Conflict-of-interest statement: All the authors report no relevant conflicts of interest for this article.

Open Access: This article is an open-access article that was selected by an in-house editor and fully peer-reviewed by external reviewers. It is distributed in accordance with the Creative Commons Attribution NonCommercial (CC BY-NC 4.0) license, which permits others to distribute, remix, adapt, build upon this work non-commercially, and license their derivative works on different terms, provided the original work is properly cited and the use is non-commercial. See: https://creativecommons.org/Licenses/by-nc/4.0/

Corresponding author: Jun-Kun Zhu, Department of Medicine, The Chinese University of Hong Kong, Shatin, Hong Kong 999077, China. 1155215781@link.cuhk.edu.hk

Received: September 18, 2024
Revised: January 12, 2025
Accepted: February 21, 2025
Published online: April 24, 2025
Processing time: 188 Days and 19.8 Hours

Abstract

The cytochrome P450 3A (CYP3A) gene family’s role in early progression of gastric cancer was comprehensively investigated. Its potential as a therapeutic target was evaluated. Upon literature review, aberrant expression of the CYP3A gene family has a strong correlation with gastric cancer onset, although the precise underlying mechanisms remain unclear. To assess its potential as a biomarker for early diagnosis and a therapeutic target, we have provided a comprehensive review of the regulatory mechanisms governing CYP3A gene family expression in gastric cancer, as well as its relation with early tumor progression and the tumor microenvironment. The CYP3A gene family is crucial in the proliferation, migration, and invasion of gastric cancer cells and promotes cancer progression by modulating inflammatory responses and oxidative stress within the tumor microenvironment. Furthermore, genetic polymorphisms in CYP3Aenzymes highlight its potential value in personalized medicine. Based on these findings, this paper explores the feasibility of developing inhibitors and activators targeting CYP3A enzymes and discusses potential applications in gene therapy. This research provides crucial theoretical support for the CYP3A gene family as an early diagnostic marker and therapeutic target for gastric cancer. In the future, multi-omics studies and large-scale clinical trials will be essential to advance clinical translation of these findings.

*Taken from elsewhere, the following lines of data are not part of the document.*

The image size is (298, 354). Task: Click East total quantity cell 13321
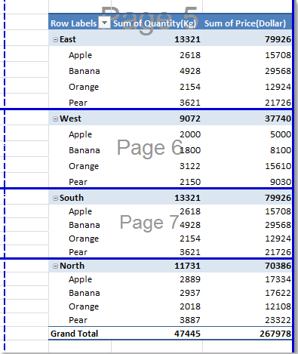point(187,39)
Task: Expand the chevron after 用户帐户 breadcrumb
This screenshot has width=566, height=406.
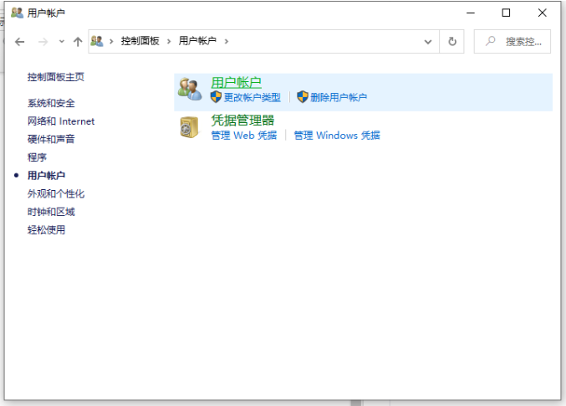Action: pos(226,41)
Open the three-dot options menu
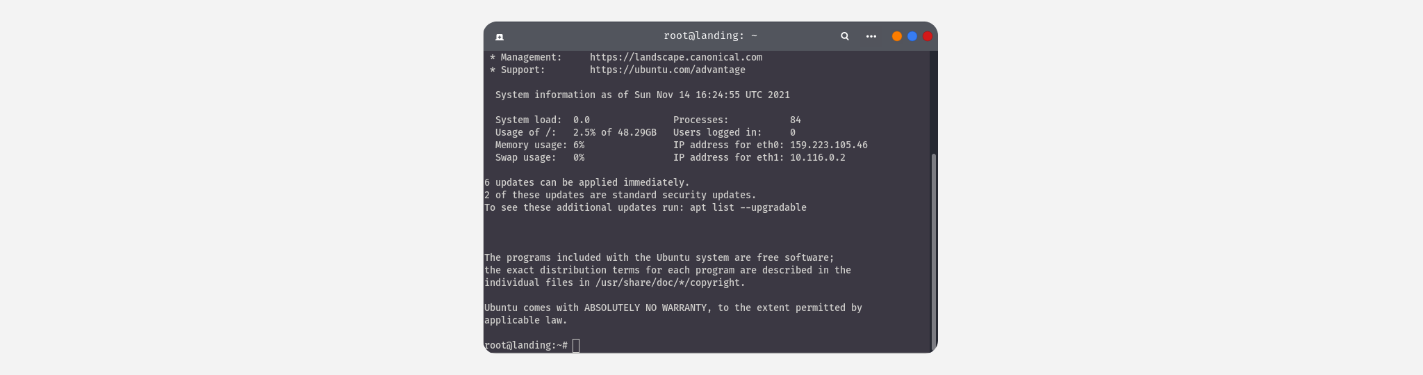Screen dimensions: 1423x375 871,36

Keywords: Gastric cancer; Cytochrome P450 3A; Early diagnosis; Therapeutic target; Precision medicine

Core Tip: Although the role of cytochrome P450 3A (CYP3A) enzymes in gastric cancer remains underexplored, this review synthesizes existing evidence to reveal their involvement in tumor growth, migration, and resistance to chemotherapy. By integrating insights into CYP3A polymorphisms and their influence on drug metabolism, the study provides a potential framework for developing personalized treatment strategies aimed at improving patient outcomes.